**WHAT THE EXERCISE ASKS:** Provide the data again exactly, including every line that follows.

Items listed in a dataset:
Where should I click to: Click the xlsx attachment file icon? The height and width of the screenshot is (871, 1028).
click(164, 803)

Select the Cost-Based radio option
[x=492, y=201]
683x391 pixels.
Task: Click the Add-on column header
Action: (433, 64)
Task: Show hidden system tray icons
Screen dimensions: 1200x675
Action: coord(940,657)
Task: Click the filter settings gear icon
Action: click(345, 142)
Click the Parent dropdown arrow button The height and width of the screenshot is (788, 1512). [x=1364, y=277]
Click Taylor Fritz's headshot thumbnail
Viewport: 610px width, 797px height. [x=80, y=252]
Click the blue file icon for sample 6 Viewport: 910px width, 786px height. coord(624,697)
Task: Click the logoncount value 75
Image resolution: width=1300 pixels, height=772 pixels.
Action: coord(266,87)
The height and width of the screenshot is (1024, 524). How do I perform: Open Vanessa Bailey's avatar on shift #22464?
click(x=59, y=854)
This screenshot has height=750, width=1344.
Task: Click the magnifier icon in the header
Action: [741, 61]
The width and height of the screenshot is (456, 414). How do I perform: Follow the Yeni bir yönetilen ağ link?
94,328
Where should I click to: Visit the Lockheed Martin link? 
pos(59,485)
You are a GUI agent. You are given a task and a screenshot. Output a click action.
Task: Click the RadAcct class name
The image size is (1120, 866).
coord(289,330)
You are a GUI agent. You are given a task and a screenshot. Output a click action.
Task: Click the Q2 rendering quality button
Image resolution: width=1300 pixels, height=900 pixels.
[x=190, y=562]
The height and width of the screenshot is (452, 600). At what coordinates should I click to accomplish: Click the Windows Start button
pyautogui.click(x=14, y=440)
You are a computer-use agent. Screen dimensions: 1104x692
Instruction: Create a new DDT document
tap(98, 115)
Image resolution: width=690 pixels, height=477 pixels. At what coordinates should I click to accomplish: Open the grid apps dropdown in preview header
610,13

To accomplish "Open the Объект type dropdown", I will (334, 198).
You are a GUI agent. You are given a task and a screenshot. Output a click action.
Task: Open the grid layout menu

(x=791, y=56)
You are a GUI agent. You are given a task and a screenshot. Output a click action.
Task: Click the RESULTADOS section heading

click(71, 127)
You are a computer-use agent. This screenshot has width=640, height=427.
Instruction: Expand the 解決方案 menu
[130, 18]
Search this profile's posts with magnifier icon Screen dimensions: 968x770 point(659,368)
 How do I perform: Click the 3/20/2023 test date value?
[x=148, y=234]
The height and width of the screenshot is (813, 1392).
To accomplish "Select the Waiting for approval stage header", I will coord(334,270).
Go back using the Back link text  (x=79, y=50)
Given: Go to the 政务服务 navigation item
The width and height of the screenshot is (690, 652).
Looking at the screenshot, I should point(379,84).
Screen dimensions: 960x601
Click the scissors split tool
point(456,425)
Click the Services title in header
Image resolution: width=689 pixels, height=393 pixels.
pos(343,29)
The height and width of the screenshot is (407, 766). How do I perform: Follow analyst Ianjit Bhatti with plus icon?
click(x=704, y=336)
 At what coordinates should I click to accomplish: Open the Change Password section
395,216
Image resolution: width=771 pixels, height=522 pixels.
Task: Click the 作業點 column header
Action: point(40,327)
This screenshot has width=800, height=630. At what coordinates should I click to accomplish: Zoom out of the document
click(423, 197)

**RESULT:**
Where should I click to: Click the xlsx attachment file icon? The height and width of the screenshot is (871, 1028).
click(164, 803)

Select the Cost-Based radio option
[x=492, y=201]
683x391 pixels.
Task: Click the Add-on column header
Action: (433, 64)
Task: Show hidden system tray icons
Screen dimensions: 1200x675
Action: coord(940,657)
Task: Click the filter settings gear icon
Action: click(345, 142)
Click the Parent dropdown arrow button The height and width of the screenshot is (788, 1512). [x=1364, y=277]
Click Taylor Fritz's headshot thumbnail
Viewport: 610px width, 797px height. [x=80, y=252]
Click the blue file icon for sample 6 Viewport: 910px width, 786px height. coord(624,697)
Task: Click the logoncount value 75
Image resolution: width=1300 pixels, height=772 pixels.
Action: coord(266,87)
The height and width of the screenshot is (1024, 524). How do I perform: Open Vanessa Bailey's avatar on shift #22464?
click(x=59, y=854)
This screenshot has height=750, width=1344.
Task: Click the magnifier icon in the header
Action: [741, 61]
The width and height of the screenshot is (456, 414). How do I perform: Follow the Yeni bir yönetilen ağ link?
94,328
Where should I click to: Visit the Lockheed Martin link? 
pos(59,485)
You are a GUI agent. You are given a task and a screenshot. Output a click action.
Task: Click the RadAcct class name
The image size is (1120, 866).
coord(289,330)
You are a GUI agent. You are given a task and a screenshot. Output a click action.
Task: Click the Q2 rendering quality button
Image resolution: width=1300 pixels, height=900 pixels.
[x=190, y=562]
The height and width of the screenshot is (452, 600). At what coordinates should I click to accomplish: Click the Windows Start button
pyautogui.click(x=14, y=440)
You are a computer-use agent. Screen dimensions: 1104x692
Instruction: Create a new DDT document
tap(98, 115)
Image resolution: width=690 pixels, height=477 pixels. At what coordinates should I click to accomplish: Open the grid apps dropdown in preview header
610,13

To accomplish "Open the Объект type dropdown", I will (334, 198).
You are a GUI agent. You are given a task and a screenshot. Output a click action.
Task: Open the grid layout menu

(x=791, y=56)
You are a GUI agent. You are given a task and a screenshot. Output a click action.
Task: Click the RESULTADOS section heading

click(71, 127)
You are a computer-use agent. This screenshot has width=640, height=427.
Instruction: Expand the 解決方案 menu
[130, 18]
Search this profile's posts with magnifier icon Screen dimensions: 968x770 point(659,368)
 How do I perform: Click the 3/20/2023 test date value?
[x=148, y=234]
The height and width of the screenshot is (813, 1392).
To accomplish "Select the Waiting for approval stage header", I will coord(334,270).
Go back using the Back link text  (x=79, y=50)
Given: Go to the 政务服务 navigation item
The width and height of the screenshot is (690, 652).
Looking at the screenshot, I should point(379,84).
Screen dimensions: 960x601
Click the scissors split tool
point(456,425)
Click the Services title in header
Image resolution: width=689 pixels, height=393 pixels.
pos(343,29)
The height and width of the screenshot is (407, 766). How do I perform: Follow analyst Ianjit Bhatti with plus icon?
click(x=704, y=336)
 At what coordinates should I click to accomplish: Open the Change Password section
395,216
Image resolution: width=771 pixels, height=522 pixels.
Task: Click the 作業點 column header
Action: point(40,327)
This screenshot has width=800, height=630. At what coordinates should I click to accomplish: Zoom out of the document
click(423, 197)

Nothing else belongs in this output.